[Begin Material shown]

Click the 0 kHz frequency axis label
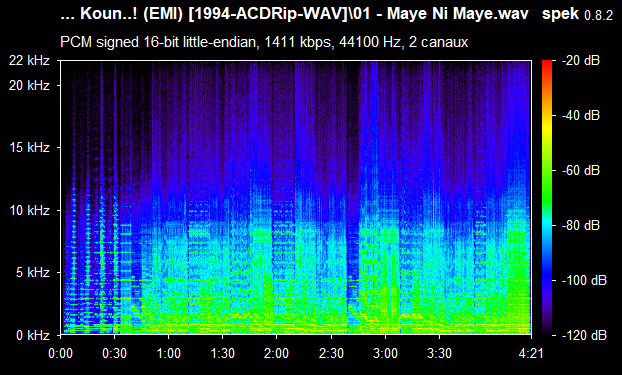This screenshot has width=622, height=375. coord(33,335)
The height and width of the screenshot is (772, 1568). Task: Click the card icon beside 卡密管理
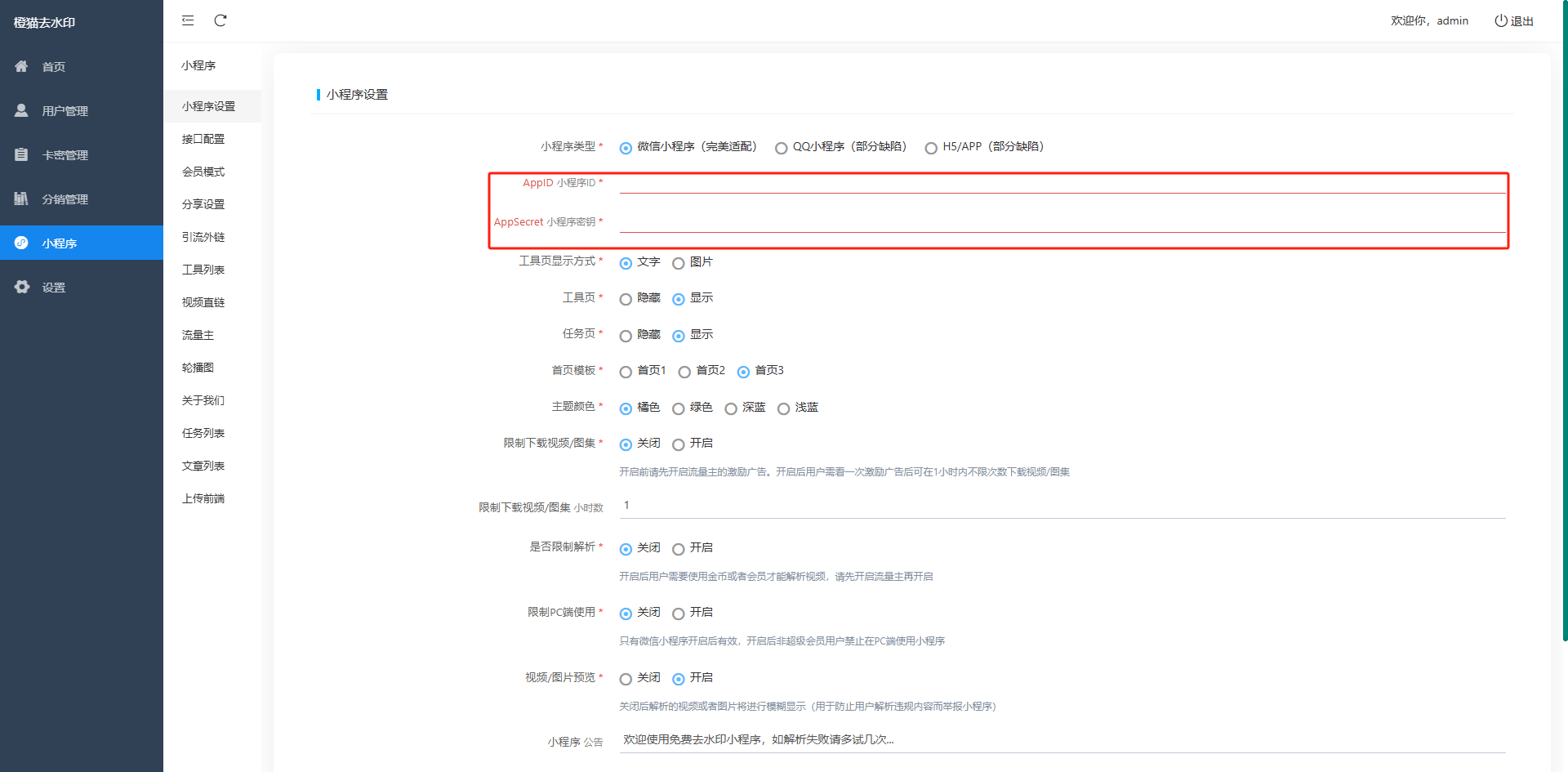pyautogui.click(x=22, y=154)
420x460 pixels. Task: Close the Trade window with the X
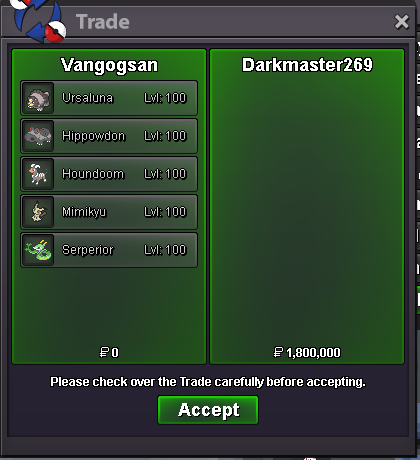[401, 22]
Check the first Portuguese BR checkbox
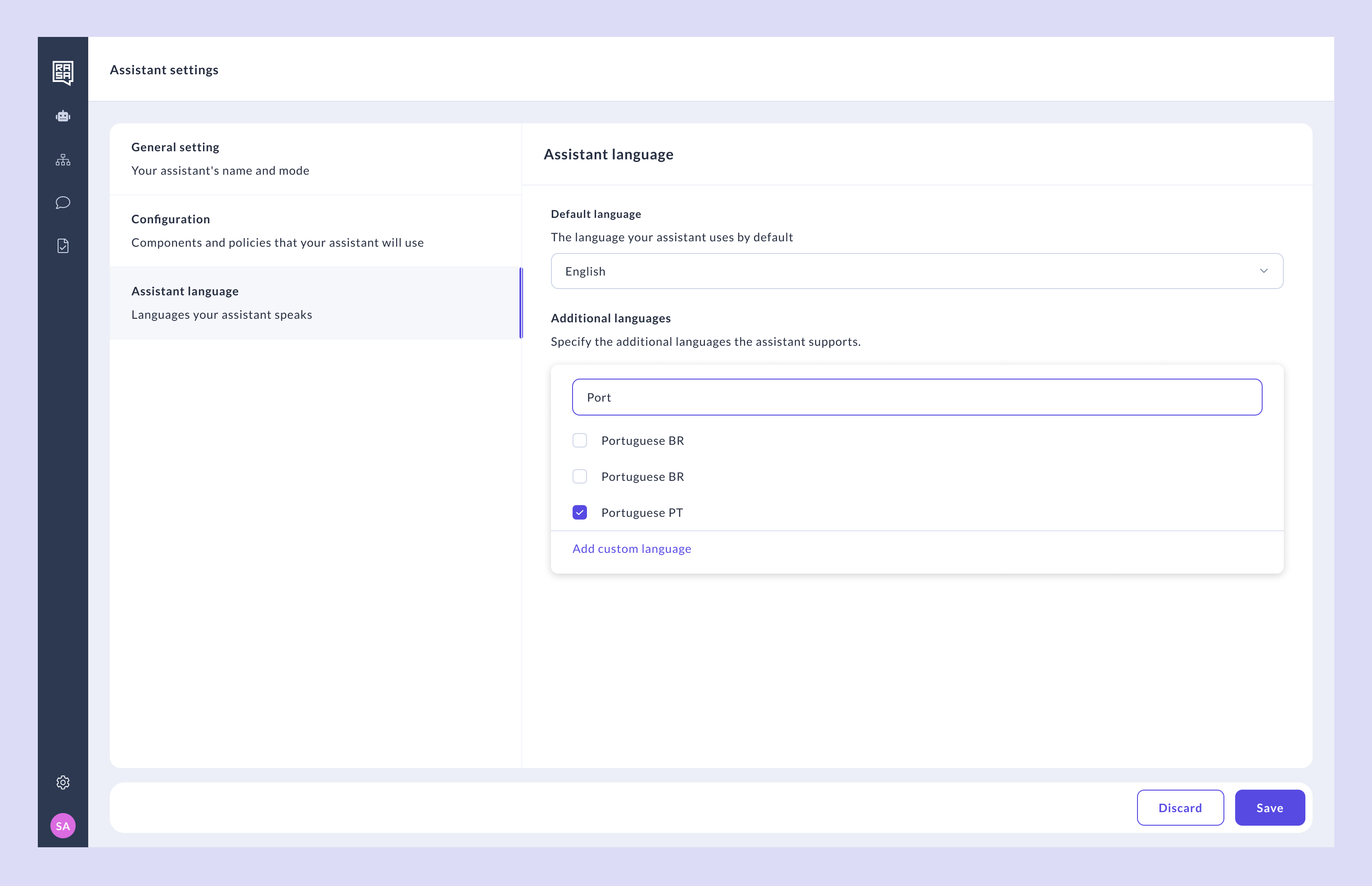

[End Material shown]

Return, word for word, the stretch of the material from the line containing "420x460 pixels. Task: Close" through the end of the material. Leave the pictures out of your answer.

420x460 pixels. Task: Close the Trade window with the X
[401, 22]
Check the first Portuguese BR checkbox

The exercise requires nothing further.